At 2 weeks after ACLT, there were slight OA signs, intact surface, and reduction in safranin O staining only in the surface layer (Fig. 5a). At 4 weeks after ACLT, there were apparent OA signs, including superficial diffuse loss of safranin O and fibrillation. At 8 weeks after ACLT, there was diffuse loss of safranin O in the whole layer and fibrillation extending to the middle zone. The OARSI histological scores were 3.4 ± 0.5 at 2 weeks after ACLT (n = 5, mean ± standard deviation), 4.8 ± 0.4 at 4 weeks after ACLT (n = 5), and 9.2 ± 2.8 at 8 weeks after ACLT (n = 5; Fig. 5b). There were no histological OA signs in the control group. The OARSI histological score in the control group was 1.0 ± 0 (n = 6). The OARSI histological scores at 2 weeks after ACLT were higher than in the control group, but the difference was not significant (control vs 2 weeks: p = 0.06; Fig. 5b). The OARSI score significantly increased in a time-dependent manner, beginning at 4 weeks after ACLT (control vs 4 weeks: p < 0.01, control vs 8 weeks: p < 0.01, 2 weeks vs 4 weeks: p = 0.62, 2 weeks vs 8 weeks: p < 0.01, and 4 weeks vs 8 weeks: p < 0.01; Fig. 5b).

The mechanical properties of the cartilage measured via the universal tabletop mechanical tester are summarized in Fig. 6a. The relaxation time (τ) in the control group showed the highest value (12.7 ± 2.3 s, n = 6) (mean ± S.D.).

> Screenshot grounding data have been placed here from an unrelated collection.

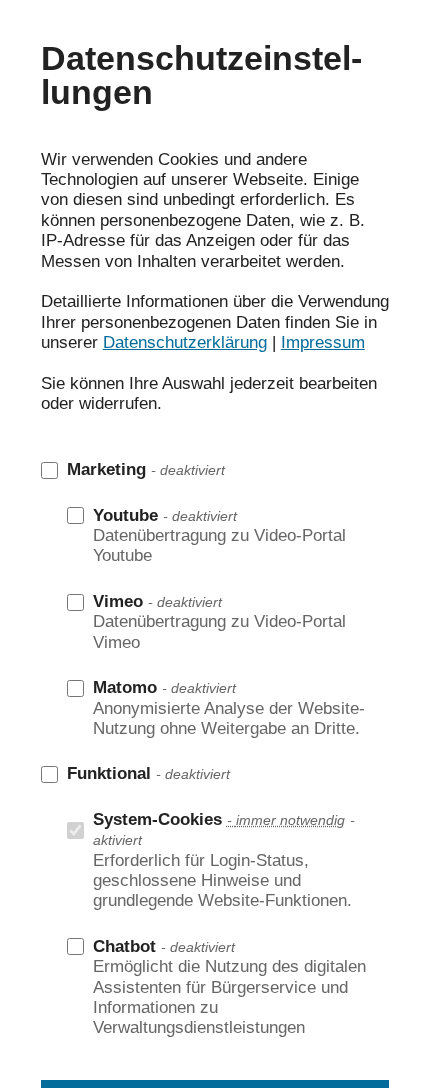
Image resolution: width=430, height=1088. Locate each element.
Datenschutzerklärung (185, 342)
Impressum (323, 342)
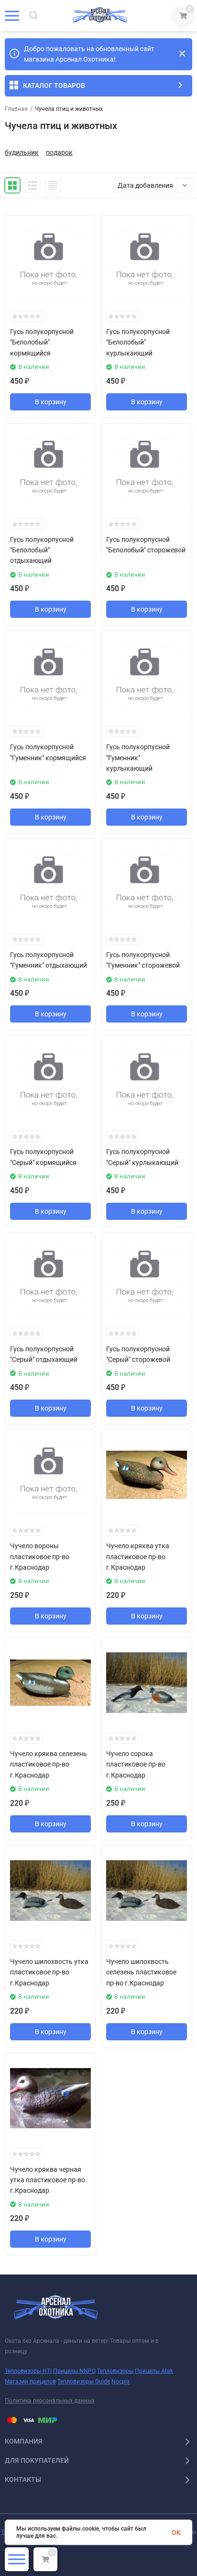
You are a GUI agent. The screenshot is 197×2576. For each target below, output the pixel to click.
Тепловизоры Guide (83, 2381)
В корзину (50, 402)
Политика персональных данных (50, 2400)
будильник (22, 152)
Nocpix (120, 2381)
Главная (16, 109)
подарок (59, 152)
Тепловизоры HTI (28, 2371)
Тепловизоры (115, 2371)
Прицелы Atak (154, 2371)
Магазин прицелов (30, 2381)
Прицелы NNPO (74, 2371)
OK (176, 2532)
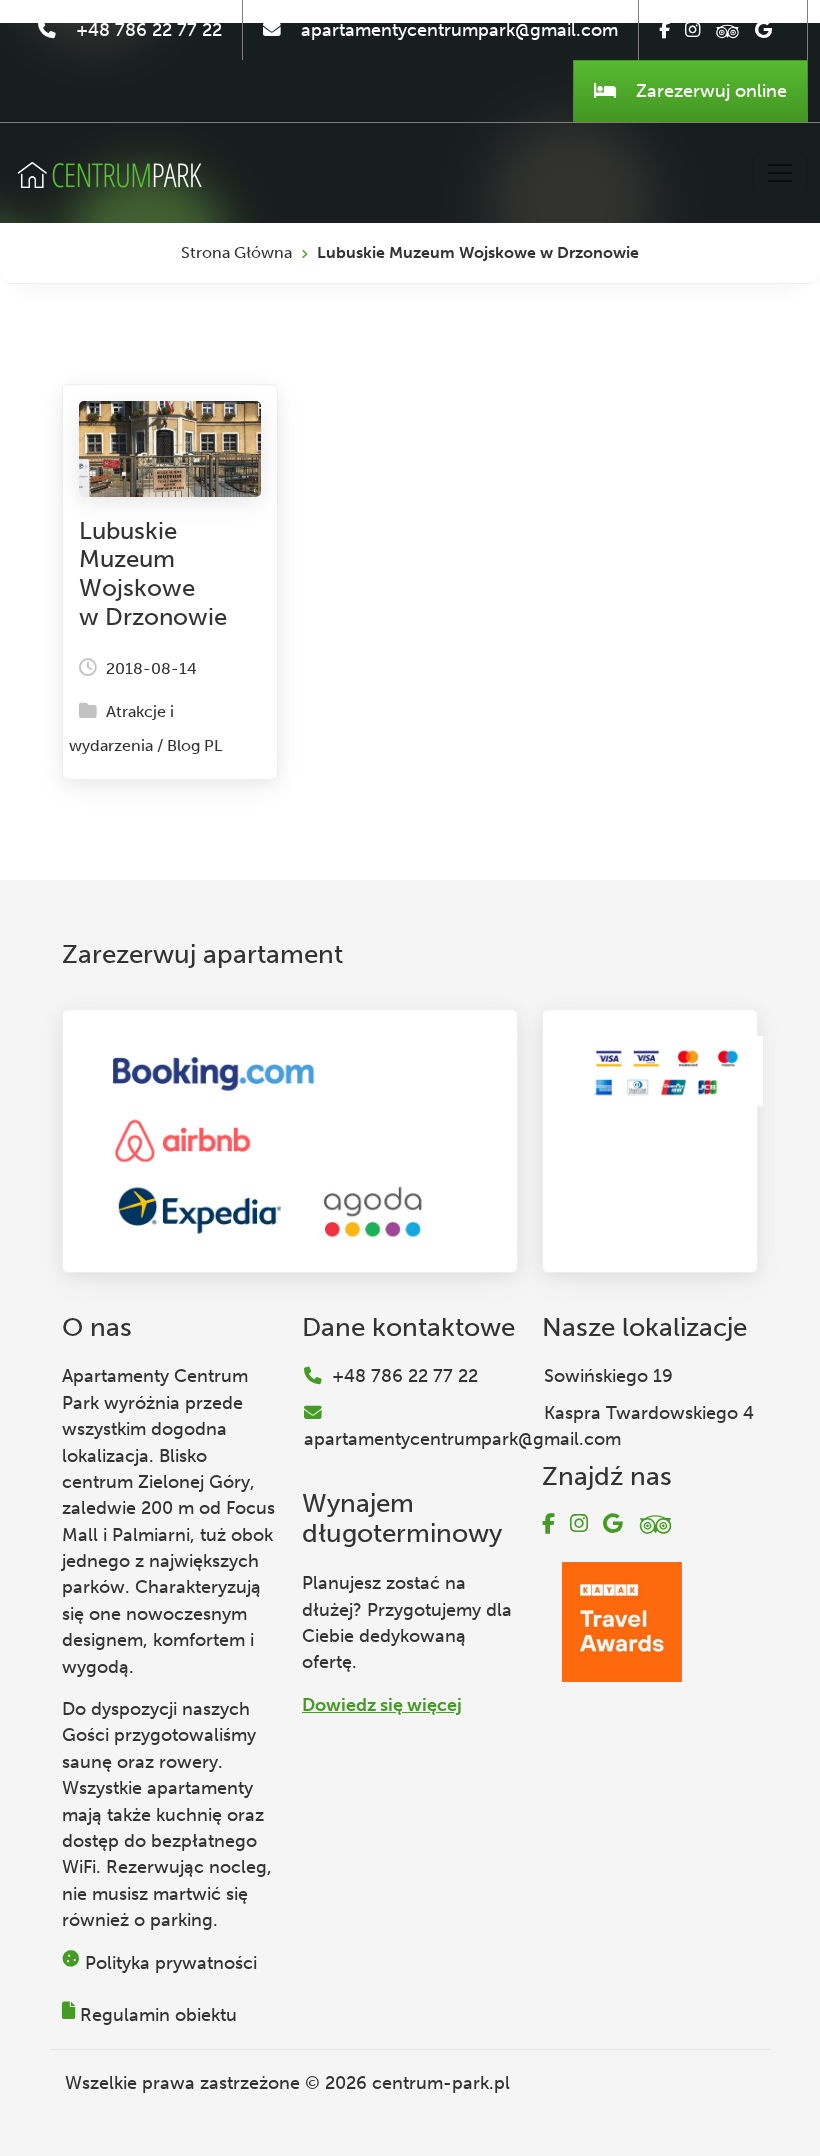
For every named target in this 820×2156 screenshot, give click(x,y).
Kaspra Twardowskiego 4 (649, 1413)
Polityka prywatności (171, 1963)
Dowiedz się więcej (382, 1705)
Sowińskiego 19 (608, 1376)
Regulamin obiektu (158, 2015)
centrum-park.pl (441, 2083)
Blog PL (194, 745)
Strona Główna (236, 252)
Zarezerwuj (709, 91)
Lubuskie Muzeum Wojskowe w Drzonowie (153, 573)
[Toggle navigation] (780, 173)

At 2 weeks after ACLT, τ significantly decreased, although the histological change was not prominent (2 weeks: 8.7 ± 1.4 s, n = 5), and τ in the ACLT groups tended to decrease in a time-dependent manner as histological changes became more prominent (4 weeks: 9.2 ± 2.0 s, n = 5; 8 weeks: 7.0 ± 0.7 s, n = 5) (control vs 2 weeks: p = 0.02, control vs 4 weeks: p = 0.04, control vs 8 weeks: p < 0.01). Furthermore, τ was negatively correlated with the OARSI score (r = − 0.65, p < 0.01; Fig. 6b).

Similar to the relaxation time, at 2 weeks after ACLT, the averaged ACSR in the cartilage significantly increased much earlier than when the histological change became prominent (control vs 2 weeks: p = 0.03; Fig. 6c). ACSR in the ACLT groups tended to increase in a time-dependent manner as histological changes became more prominent (control vs 4 weeks: p = 0.04; control vs 8 weeks: p < 0.01). Furthermore, ACSR had a strong positive correlation with the OARSI score (r = 0.80, p < 0.01; Fig. 6d) and a strong negative correlation with τ (r = − 0.70, p < 0.01; Fig. 6e).

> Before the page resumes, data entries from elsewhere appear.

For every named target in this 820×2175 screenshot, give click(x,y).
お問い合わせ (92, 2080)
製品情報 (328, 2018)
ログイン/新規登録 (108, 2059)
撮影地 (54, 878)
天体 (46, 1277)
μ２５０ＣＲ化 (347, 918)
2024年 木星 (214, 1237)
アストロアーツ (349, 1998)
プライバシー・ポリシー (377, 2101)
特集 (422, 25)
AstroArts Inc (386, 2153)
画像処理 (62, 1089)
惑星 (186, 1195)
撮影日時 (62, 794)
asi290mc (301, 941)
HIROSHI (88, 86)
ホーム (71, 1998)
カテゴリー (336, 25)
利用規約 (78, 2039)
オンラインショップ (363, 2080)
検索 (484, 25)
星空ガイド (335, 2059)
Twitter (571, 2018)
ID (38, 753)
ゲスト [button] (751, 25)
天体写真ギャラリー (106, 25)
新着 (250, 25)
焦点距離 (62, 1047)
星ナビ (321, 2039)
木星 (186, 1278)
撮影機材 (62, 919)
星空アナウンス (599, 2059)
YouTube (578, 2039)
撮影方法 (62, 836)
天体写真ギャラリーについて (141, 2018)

A representative OCT image and the distribution of ACSR in each group are shown in Fig. 7a and Fig. 7b. The elevation of ACSR is expressed via becoming darker in the color tone. Each group showed mainly elevated ACSR around the tidemark, rather than in the superficial layer. Compared with the control group, the group at the 2 weeks after ACLT showed an expansion of the range where ACSR in the deep layer increase. The group at 4 and 8 weeks after ACLT showed further increase in ACSR in the deep layer. The degree of elevation in ACSR showed a tendency to be larger in a time-dependent manner.